I wondered how a Canadian trial judge, schooled in the Charter of Rights and educated in the common law, could have come to any other conclusion. So I went back to the ruling on the exclusion motion where Justice Ray relied upon the mandatory minimum punishment, as indicating Parliament’s view of the seriousness of the office, that must now be unconstitutional after the Supreme Court of Canada’s opinion in R v Lloyd, 2016 SCC 13. Justice Ray said this, at para. 47: “I am encouraged by the text book detention and search conducted by the other officers. Cst. Greenwood’s infringing conduct was not typical of a systemic problem in the Ottawa Police Force.” Now, you might well ask, since when has the absence of systemic police misconduct supported admissibility? Evidence of a pattern of abuse tends to support exclusion; but the absence of such evidence does not tend to support admission although it might arise in the context of the good faith doctrine where the police acted pursuant to a legitimate policy. (See: R v Grant, [2009] 2 SCR 353 per McLachlin C.J., at paras. 75 and 124)
Even still, the pejorative judicial attitude to evidence suppression does not end there. Justice Doherty said this, at para. 83: “…[T]he police conduct demonstrates a blatant disregard for the appellant’s constitutional rights. That conduct all but negated several of the appellant’s Charter-protected interests. The court can only adequately disassociate the justice system from the police misconduct and reinforce the community’s commitment to individual rights protected by the Charter by excluding the evidence. In doing so, the court acquits a person who is clearly guilty of serious criminal offences. In my view, the long-term interests of the due administration of justice require the exclusion of the evidence. This unpalatable result is a direct product of the manner in which the police chose to conduct themselves.”

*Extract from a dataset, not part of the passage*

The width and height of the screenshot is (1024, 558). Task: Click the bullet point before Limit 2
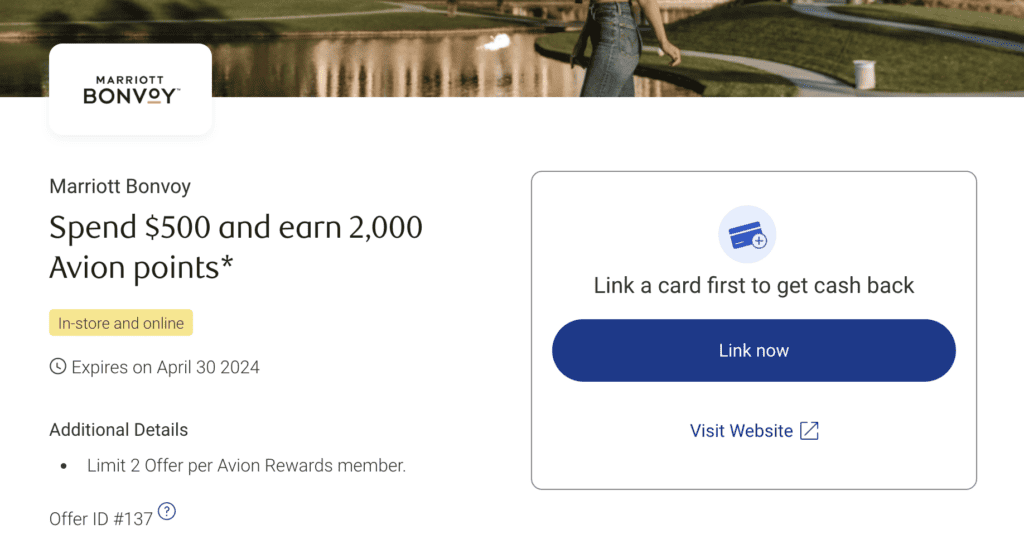pos(64,466)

But, Justice Doherty does not tell us why that is an unpalatable result. Is it? Canadians gave voice to their political will when the Charter of Rights was entrenched in the constitution in 1982. A new deal was struck between the citizens and the governments that serve them – embolded by a commitment to principles higher than the clamour of the Conservative Party at the court house doors of the nation. It is expressed in s. 52: The Constitution of Canada is the supreme law of Canada. McGuffie’s acquittal is an example of that supremacy. It is an example of that commitment – one that could only breathe with the exclusion of the poisoned evidence. There is nothing unpalatable about that.